Five-time Olympian Luuka Jones-Yaxley, pictured with director of photography/cinematographer Lawrence Sher, left, and film director Baltasar Kormákur (right) was a stunt double for Charlize Theron in white water kayaking scenes in the Netiflix film Apex. supplied

For the first time in two decades, Olympic paddler Luuka Jones-Yaxley was still.

One moment she was dropping into her final run at the Vaires-sur-Marne Nautical Stadium at the Paris Olympics, finishing fifth in the kayak cross. The next, the five-time Olympian was staring down something far less familiar – “civilian life”.

No start line looming. No rapids to read. No pinnacle events shaping her days. Just the quiet uncertainty that follows the end of an elite sporting career.

“I finished Paris and went into more of an administration role, and it was a really difficult transition,” she says.

“I think every athlete finds it tough and confronting to go from having your life focused on training and competing and the next big event, and then it’s like, ‘what’s next?’”

The answer, when it came, was unexpected – and cinematic.

Just weeks after stepping away from the sport, Jones-Yaxley was asked to double for Charlize Theron in the whitewater kayaking scenes in an action movie Apex, which will be released on Netflix on Friday.

The message arrived out of the blue in November 2024, just as the Olympic silver medallist was preparing to marry her partner Brenden Yaxley. A friend working in safety coordination on film sets wanted to know if she’d be interested in being a stunt double. Jones-Yaxley readily agreed, but she wasn’t entirely convinced it was actually going to come off.

“It was one of those texts where you’re thinking, ‘this is probably not going to happen’.”

It wasn’t until weeks later, as she was being helicoptered into a remote river on the West Coast of the South Island, that it sank in “this is actually happening”.

For an athlete navigating the loss of structure and identity that comes with retirement, the timing could not have been better.

“To get this opportunity and to do something that felt exciting and didn’t feel like work, and had elements of having to perform and learning new things, it was right up my alley,” she says.

“It wasn’t something that I ever saw coming, but it has definitely helped give me something to focus on, and reinforce that life goes on after sport. And actually, if I was still training fulltime, I would never have been able to take up this opportunity.”

Charlize Theron plays “a grieving woman seeking solace in the wilderness” in Apex. © 2026 Netflix, Inc.

While much of the film was shot in and around the Blue Mountains in New South Wales, Australia, some of the whitewater scenes were filmed on rivers around Hokitika, Haast and Wānaka – the kind of wild, technical rivers Jones-Yaxley had spent a lifetime mastering.

Over a 10-day period in January 2025, she and fellow Kiwi paddler River Mutton, an extreme kayaking specialist, worked through a series of demanding river sequences.

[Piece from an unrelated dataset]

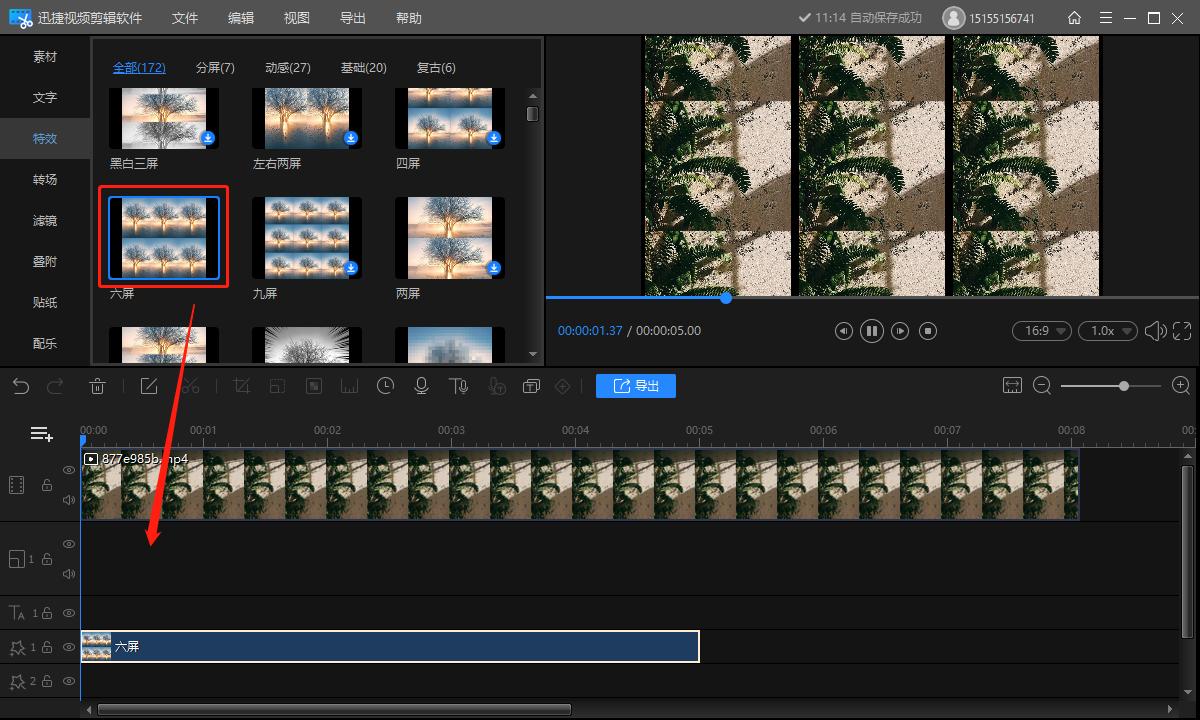Start voiceover recording with the microphone icon
1200x720 pixels.
click(421, 386)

The shoot later shifted to Australia, where filming continued both on location and at Penrith Whitewater Stadium – a venue Jones-Yaxley had returned to year after year across her career.

“I think I must have competed there every year for about 20 years,” she says.

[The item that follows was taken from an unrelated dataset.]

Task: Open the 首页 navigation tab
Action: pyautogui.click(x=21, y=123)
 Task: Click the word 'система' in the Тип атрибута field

While a movie set is a world away from competitive canoe slalom, the demands were strangely familiar: precision, courage, and performance under pressure.

Jones-Yaxley is careful not to give too much away, but the film’s promotional material describes the story as “a grieving woman who seeks solace in the wilderness, only to become ensnared in a deadly game of cat and mouse with a serial killer”.

“There was still an acting component, so it was kind of interesting to apply some things that I’d learned from sport performance into the movie world,” she says.

“Like in a chase scene, you’d have to paddle and act like you’re being chased by somebody. So your nice kayaking technique goes out the window and you’re kind of trying to put yourself in the space where you’re genuinely trying to paddle for your life and that looks a lot different to doing a really nice slalom run or paddling down a river normally.”

Luuka Jones-Yaxley (L) and River Mutton during film location scouting in January. supplied

Working alongside Theron only added to the experience. Along with the stunt work, the Kiwi paddler provided the Hollywood actor with guidance and advice on how to deal with sections of whitewater.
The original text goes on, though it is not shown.